Three Things I Didn't Tweet From #ISTE11

@PCSTech says – Where preaching is happening, it’s directed at the choir. #iste11

My first session at ISTE 2011 was with Will Richardson.  It was an excellent rallying cry.  A call for us to wake up.  The problem?  The people who really need to hear that message aren’t in the audience.  Will’s talk frightens me.  Why?  Because what he’s describing is simply the current state of technology.  He’s not speaking as a futurist, here.  And, as our learners move forward the relevance gap between school and the real world grows wider and wider.  In an age of automobiles we’re educating them to be buggy whip makers.  I worry about this gap, because, as one colleague said it, “this new landscape of technology is like the Wild West.”  Our kids are rushing in but typically without the guidance and wisdom of adults who are also pioneering ahead.  The result?  Well, just spend some time on XBox Live or look at what the average video posted to YouTube or the dialogue on Facebook.  I want them to share their lives and their creativity in these new media.  They should be.  But, they need guidance from us.
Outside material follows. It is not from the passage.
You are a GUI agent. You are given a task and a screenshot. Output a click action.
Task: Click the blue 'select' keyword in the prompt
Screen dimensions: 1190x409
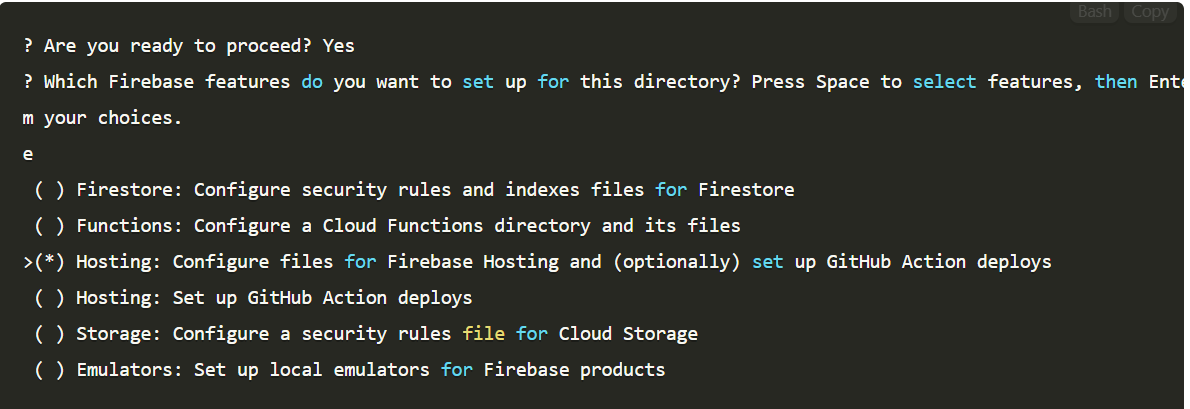coord(944,82)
@PCSTech says – The real innovation is not in technology but in thinking. #iste11

I spent enough time in the vendor area to make it from one end to the other.  I am pretty confident in saying that I saw ZERO examples of any tools that were revolutionary.  I didn’t see any gadget, tool, service, or resource that fundamentally shifts instruction.  Every demonstration was instructor-centric.  “Look at what you as the teacher can show your students…”  Interactive white boards are bigger, snazzier, and offer more razzle dazzle than ever before.  Student response systems have only made standardized testing easier.  Like we need it. Some of the technology I saw was downright disgusting, like this tool that allows you to use an iPad 2 to score standardized Scan/Bubble sheets.  Seriously people?

@PCSTech says – Please don’t put “educational” or “serious” in front of “game.” #iste11

If you are a gamer or a member of the 97% of our student population who plays electronic games, then you know what real games are like.  When you go home, you immerse yourself in the fast-paced action of Call of Duty, conquer dungeons with your guild in World of Warcraft, or get your daily workout while dancing in front of your Kinect.  Educators, please don’t try to sell your “educational” or “serious” game as a game in that light.  It won’t help the cause of advancing games as a viable tool for learning in our learners’ eyes.  When it comes to games in education, there are two areas I think we should pay close attention to:  student-created games like Pat Yongpradit is doing (using tools like Kodu/XNA, GameStar Mechanic, or Game Maker) and the use of commercial, off-the-shelf games (like Civilization, SIMS, or World of Warcraft).

For me, the real meat of the conference came in the conversations between sessions and over meals.  EduBloggerCon was quite possibly the most valuable experience of all.  I think the un-conference format really fosters deep conversation and networking and I’m hoping to adapt the format for professional development in my district.